La neuvième carcasse de béluga a été retrouvée à Grosses-Roches. Il s’agit d’une femelle gestante.

Un neuvième béluga retrouvé mort dans le fleuve Saint-Laurent

MATANE — Un neuvième béluga a été retrouvé mort au large de Grosses-Roches, à l’est de Matane. Ce sont des plaisanciers qui, mardi, ont remarqué la carcasse à la dérive et qui l’ont remorquée jusqu’au havre de Grosses-Roches. Elle a ensuite été récupérée mercredi pour être conduite jusqu’à Saint-Hyacinthe, où une nécropsie sera pratiquée par des pathologistes de la faculté de médecine vétérinaire de l’Université de Montréal.

Il s’agissait d’une femelle. «Dans la fente génitale, il y avait présence d’un fœtus, indique la porte-parole du Réseau québécois d’urgences pour les mammifères marins, Marie-Ève Muller. C’est possible que le fœtus ait descendu. Est-ce qu’elle était en train de mettre bas? La nécropsie va permettre de le confirmer. Pour l’instant, on peut seulement confirmer qu’elle était gestante.»

Il s’agit de la deuxième femelle gestante à mourir dans l’estuaire du Saint-Laurent. Le 4 juillet, une huitième carcasse avait été repérée au large de Sainte-Flavie, près de Mont-Joli, puis s’était échouée plus tard sur la plage.
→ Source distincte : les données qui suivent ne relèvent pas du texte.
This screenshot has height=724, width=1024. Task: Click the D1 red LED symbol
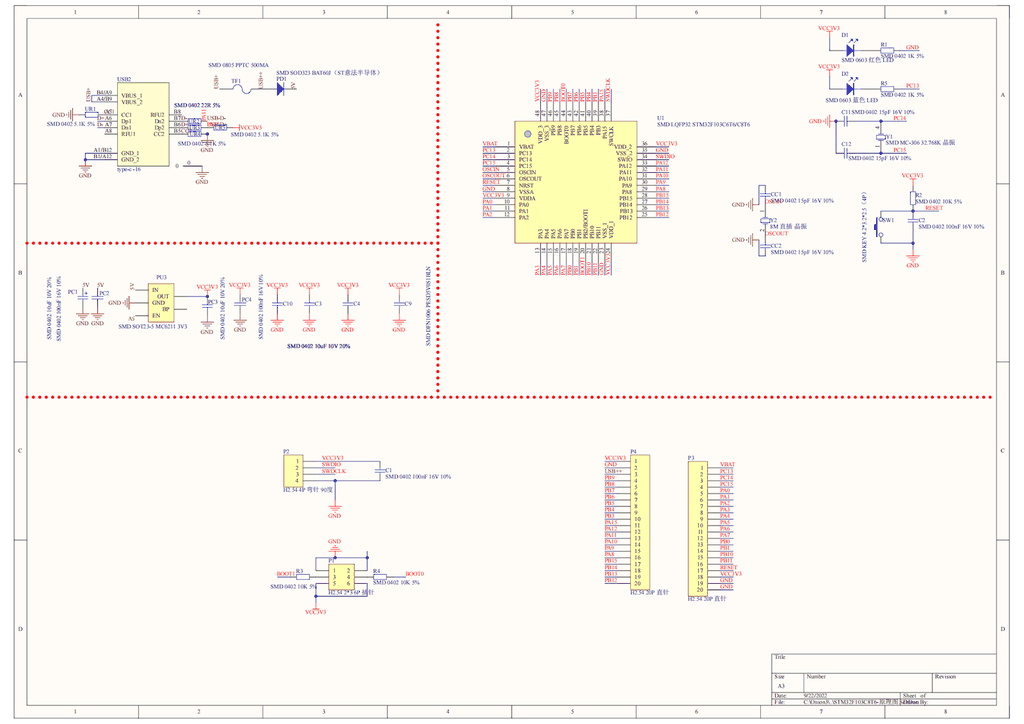850,50
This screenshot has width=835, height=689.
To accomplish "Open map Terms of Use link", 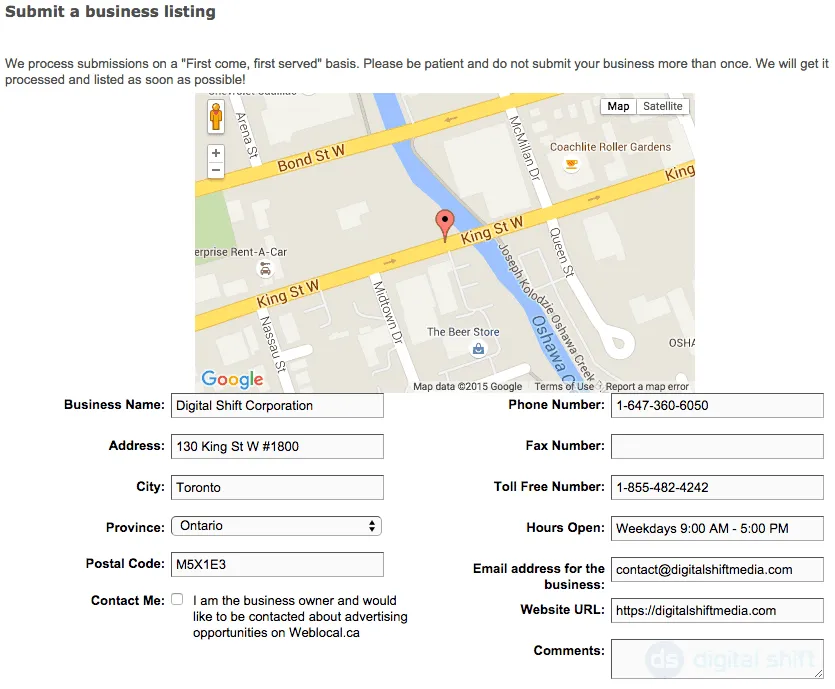I will [563, 387].
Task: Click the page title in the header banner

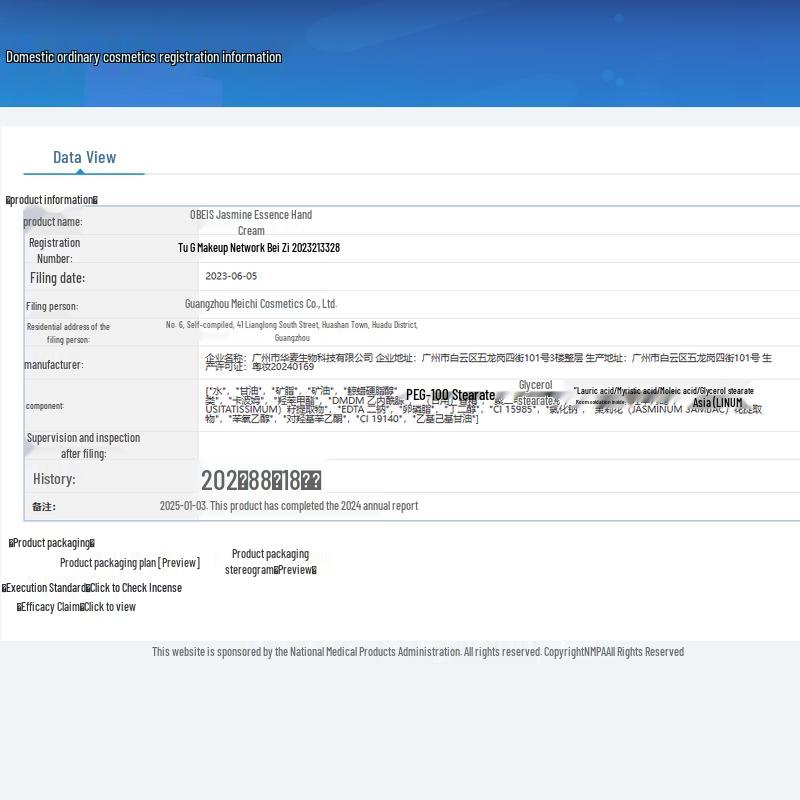Action: coord(144,57)
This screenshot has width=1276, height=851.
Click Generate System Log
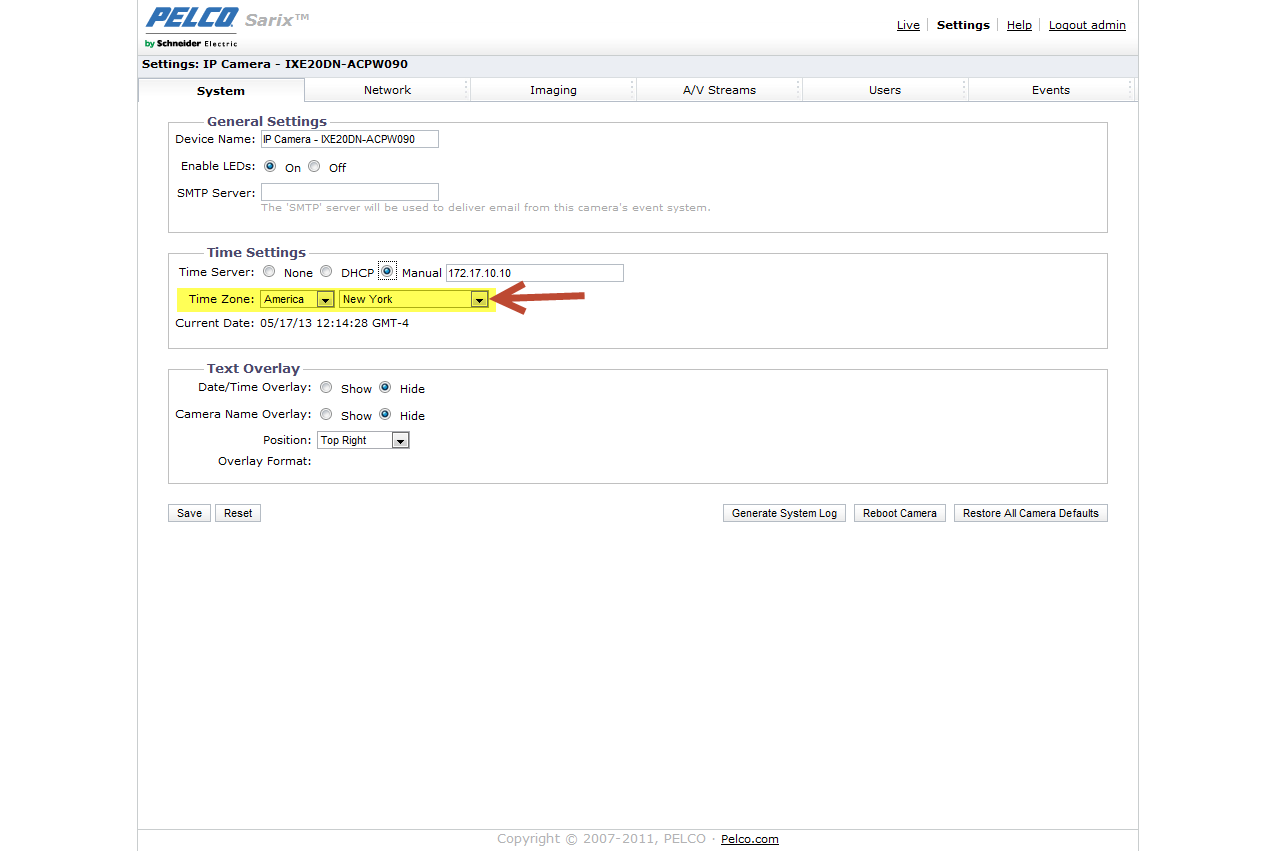[x=784, y=513]
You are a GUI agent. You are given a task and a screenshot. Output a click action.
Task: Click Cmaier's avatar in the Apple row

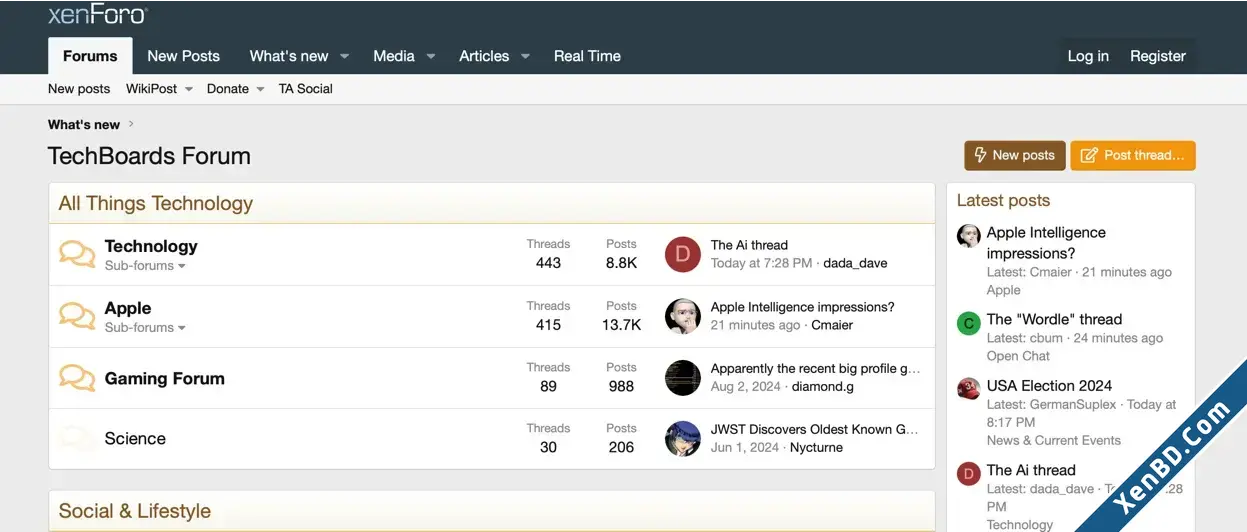pos(683,316)
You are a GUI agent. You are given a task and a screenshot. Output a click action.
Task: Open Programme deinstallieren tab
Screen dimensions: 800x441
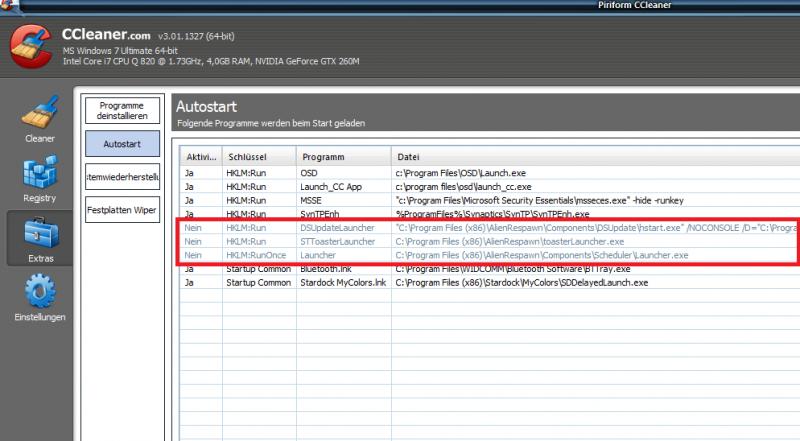coord(122,110)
La nécropsie a confirmé que la femelle, qui était connue des chercheurs depuis 1990 et dont l’âge était estimé à 34 ans, est morte lors de sa mise bas. «C’est un cas de dystocie, c’est-à-dire qu’elle n’a pas été capable d’expulser le nouveau-né et en est morte», a expliqué le Dr Stéphane Lair, qui supervise l’équipe chargée des nécropsies de mammifères marins de la faculté de médecine vétérinaire de l’Université de Montréal.

Comme les femelles atteignent leur maturité sexuelle entre 9 et 12 ans, les vétérinaires croient qu’elle avait déjà mis bas. Selon le Réseau, elle était souvent aperçue avec un jeune âgé d’un an ou deux et qui semblait être son veau. Mais, il est difficile d’établir les liens filiaux avec certitude puisque les femelles bélugas peuvent parfois s’occuper d’un petit qui n’est pas le leur.

En étudiant le fœtus que cette femelle portait, les scientifiques ont constaté, toujours selon le Réseau québécois d’urgences, qu’il s’agissait du plus gros veau répertorié à ce jour dans la population de bélugas du Saint-Laurent. Ce facteur a pu jouer un rôle dans sa difficulté de mettre bas. Les analyses des tissus pourraient fournir de nouvelles informations.

Mme Muller indique que la septième dépouille de béluga a été retrouvée sur la grève de Saint-Ulric, à l’ouest de Matane, le 19 juin. Le mâle, d’une longueur de près de cinq mètres et d’un poids estimé à 1300 kg, serait le plus gros béluga à s’être échoué au cours des 30 dernières années. Il serait mort des suites d’une blessure à un œil qui, en apparence, aurait été crevé par un pieu de bois.